The reason I point out that sentence is that the fix to the problem in my program is to explicitly declare the variable str as an array, rather than a char *. Even declaring str as an array of characters without the storage class static is enough to avoid the segfault. Clearly, I’ve missed something about the differences between a string and a string literal - concepts that are indistinct in the languages I’ve learned so far.

    /* this works */
    static char str1[] = "some string";
    replace(str1, 's', 'S');
    /* this works too */
    char str0[] = "some string";
    replace(str0, 's', 'S');

It turns out that strings and string literals in C are two subtly different concepts. Per the C23 spec, “A string is a contiguous sequence of characters terminated by and including the first null character.” Meanwhile, the spec defines a character string literal as “a sequence of zero or more multibyte characters enclosed in double-quotes.” In an easy-to-miss footnote, it clarifies: “A string literal may not be a string (see 7.1.1), because a null character can be embedded in it by a \0 escape sequence.”

A string literal, it would seem, is a data type that sits awkwardly between C source code and the compiler’s output. During compilation, the compiler takes a string literal from the source code, appends a null byte to it, and stores it somewhere in the output. To save memory, two or more equivalent string literals from the source code may be combined into a single object in the output. The string literal object is stored as an array, but its semantics differ from arrays that are declared by other means. In particular, writing to an array that is also a string literal is undefined behavior.

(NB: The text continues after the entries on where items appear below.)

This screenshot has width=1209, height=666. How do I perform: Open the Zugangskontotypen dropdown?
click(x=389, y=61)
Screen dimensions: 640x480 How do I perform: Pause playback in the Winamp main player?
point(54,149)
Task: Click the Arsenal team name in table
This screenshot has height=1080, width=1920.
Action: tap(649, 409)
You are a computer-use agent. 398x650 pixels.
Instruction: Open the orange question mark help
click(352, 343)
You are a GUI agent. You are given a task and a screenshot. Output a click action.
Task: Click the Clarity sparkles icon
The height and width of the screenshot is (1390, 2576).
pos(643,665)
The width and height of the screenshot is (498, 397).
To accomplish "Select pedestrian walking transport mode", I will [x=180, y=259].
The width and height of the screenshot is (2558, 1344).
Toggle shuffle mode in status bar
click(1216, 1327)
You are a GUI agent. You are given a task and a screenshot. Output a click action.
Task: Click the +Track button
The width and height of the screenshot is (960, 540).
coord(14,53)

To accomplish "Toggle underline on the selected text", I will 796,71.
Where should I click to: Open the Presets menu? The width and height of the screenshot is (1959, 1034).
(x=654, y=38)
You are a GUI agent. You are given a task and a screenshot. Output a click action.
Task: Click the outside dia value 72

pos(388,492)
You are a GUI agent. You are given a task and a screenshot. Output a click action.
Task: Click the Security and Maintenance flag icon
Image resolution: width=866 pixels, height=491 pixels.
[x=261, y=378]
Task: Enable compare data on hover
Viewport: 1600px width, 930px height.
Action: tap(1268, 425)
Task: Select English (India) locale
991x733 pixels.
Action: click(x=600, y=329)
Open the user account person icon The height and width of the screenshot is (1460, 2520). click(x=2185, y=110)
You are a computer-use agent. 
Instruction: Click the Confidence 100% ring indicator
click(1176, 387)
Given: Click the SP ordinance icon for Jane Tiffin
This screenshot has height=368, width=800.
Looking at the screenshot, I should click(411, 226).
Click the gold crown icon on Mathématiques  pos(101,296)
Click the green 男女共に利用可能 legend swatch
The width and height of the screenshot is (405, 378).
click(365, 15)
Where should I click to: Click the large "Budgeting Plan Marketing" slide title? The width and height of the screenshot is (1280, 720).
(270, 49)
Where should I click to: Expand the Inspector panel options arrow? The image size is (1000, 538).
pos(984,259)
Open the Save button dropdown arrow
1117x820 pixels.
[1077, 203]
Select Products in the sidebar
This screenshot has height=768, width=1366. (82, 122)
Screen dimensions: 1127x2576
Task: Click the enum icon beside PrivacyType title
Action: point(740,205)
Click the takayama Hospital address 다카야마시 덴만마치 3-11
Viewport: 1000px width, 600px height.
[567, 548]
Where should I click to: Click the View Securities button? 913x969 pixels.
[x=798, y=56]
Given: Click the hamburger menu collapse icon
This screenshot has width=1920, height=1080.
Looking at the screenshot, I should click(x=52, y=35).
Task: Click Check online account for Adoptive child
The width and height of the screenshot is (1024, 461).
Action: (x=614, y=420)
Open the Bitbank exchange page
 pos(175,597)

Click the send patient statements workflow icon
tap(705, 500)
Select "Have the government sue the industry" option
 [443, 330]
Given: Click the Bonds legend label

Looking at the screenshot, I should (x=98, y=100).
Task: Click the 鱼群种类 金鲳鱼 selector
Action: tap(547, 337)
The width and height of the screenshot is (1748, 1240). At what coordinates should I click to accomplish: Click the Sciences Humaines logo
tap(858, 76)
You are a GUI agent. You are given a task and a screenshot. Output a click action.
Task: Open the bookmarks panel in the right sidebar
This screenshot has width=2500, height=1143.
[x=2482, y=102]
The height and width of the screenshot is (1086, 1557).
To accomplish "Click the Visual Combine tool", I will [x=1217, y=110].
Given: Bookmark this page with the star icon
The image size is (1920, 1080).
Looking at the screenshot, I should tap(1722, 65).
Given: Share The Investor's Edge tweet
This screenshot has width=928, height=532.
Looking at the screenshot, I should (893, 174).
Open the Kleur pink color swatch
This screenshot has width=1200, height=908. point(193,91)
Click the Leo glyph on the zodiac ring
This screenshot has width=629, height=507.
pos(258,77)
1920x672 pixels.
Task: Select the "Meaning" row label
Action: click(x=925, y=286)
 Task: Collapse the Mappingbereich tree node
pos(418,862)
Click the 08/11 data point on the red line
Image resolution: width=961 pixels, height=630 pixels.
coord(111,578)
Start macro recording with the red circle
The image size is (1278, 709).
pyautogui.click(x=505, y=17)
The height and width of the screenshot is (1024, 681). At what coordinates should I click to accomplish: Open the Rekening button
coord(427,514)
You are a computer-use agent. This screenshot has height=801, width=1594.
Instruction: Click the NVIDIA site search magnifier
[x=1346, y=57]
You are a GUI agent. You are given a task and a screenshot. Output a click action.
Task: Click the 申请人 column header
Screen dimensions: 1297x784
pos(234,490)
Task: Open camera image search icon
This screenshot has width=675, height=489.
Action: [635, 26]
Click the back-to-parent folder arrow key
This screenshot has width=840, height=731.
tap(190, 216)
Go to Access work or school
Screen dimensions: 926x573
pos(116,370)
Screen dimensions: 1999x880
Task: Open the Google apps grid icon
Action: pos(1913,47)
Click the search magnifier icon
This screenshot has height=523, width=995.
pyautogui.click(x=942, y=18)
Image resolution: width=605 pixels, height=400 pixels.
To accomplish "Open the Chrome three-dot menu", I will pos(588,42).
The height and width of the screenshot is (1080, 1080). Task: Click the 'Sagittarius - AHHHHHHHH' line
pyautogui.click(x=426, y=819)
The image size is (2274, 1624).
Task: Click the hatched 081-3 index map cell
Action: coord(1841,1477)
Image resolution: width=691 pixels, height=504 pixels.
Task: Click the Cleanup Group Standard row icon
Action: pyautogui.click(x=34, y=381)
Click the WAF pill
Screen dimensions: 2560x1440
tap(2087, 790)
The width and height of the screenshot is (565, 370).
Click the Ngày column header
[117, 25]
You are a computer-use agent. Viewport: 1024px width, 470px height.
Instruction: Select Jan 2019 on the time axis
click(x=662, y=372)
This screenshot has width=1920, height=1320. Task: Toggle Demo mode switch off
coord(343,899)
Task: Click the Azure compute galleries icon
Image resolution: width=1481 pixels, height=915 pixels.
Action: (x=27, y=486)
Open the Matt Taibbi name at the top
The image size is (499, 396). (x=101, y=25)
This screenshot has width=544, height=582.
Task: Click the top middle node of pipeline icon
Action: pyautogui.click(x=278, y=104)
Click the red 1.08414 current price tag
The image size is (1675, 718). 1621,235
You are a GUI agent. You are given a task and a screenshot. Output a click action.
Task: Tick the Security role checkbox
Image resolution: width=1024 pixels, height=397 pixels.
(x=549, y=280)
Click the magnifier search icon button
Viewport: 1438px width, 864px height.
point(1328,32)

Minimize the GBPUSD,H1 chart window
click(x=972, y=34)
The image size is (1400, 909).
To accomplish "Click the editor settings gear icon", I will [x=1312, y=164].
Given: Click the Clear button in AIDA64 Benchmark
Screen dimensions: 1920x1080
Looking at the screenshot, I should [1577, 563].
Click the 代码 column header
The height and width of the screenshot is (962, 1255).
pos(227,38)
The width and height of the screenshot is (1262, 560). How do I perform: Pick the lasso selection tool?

To muddy the waters further, a char array can be initialized to the value of a string literal without itself being a string literal.

    char str_0[] = "some string";
    char *str_1 = "some string";

In the foregoing example, str_0 is the name for an array initialized to the value of a string literal (i.e. “some string”). The value of str_0 is defined only when it comes into scope. That is, the string literal “some string” is likely stored as a distinct object and its representation in memory is copied to str_0 each time str_0 is initialized. str_1 is the name for a pointer to the first character of the instantiation of the string literal “some string”. Both str_0 and str_1 are technically strings. Modifying the data named by str_0 is fine. Modifying the data pointed to by the pointer named by str_1 is undefined behavior. All of this information is invisible from the perspective of any function that operates on either str_0 or str_1. That’s a little frightening to me.

One last thing… it occurs to me now, only after writing all this, that I might avoid this very problem in the future if I make sure to declare all strings that I definitely do not want to modify as const char * and declare all other strings as char arrays. That way, if I pass the -Werror=discarded-qualifiers flag to GCC, I’ll at least get a compilation error. Sigh. I’ll chalk this up as a lesson (hopefully) learned the hard way.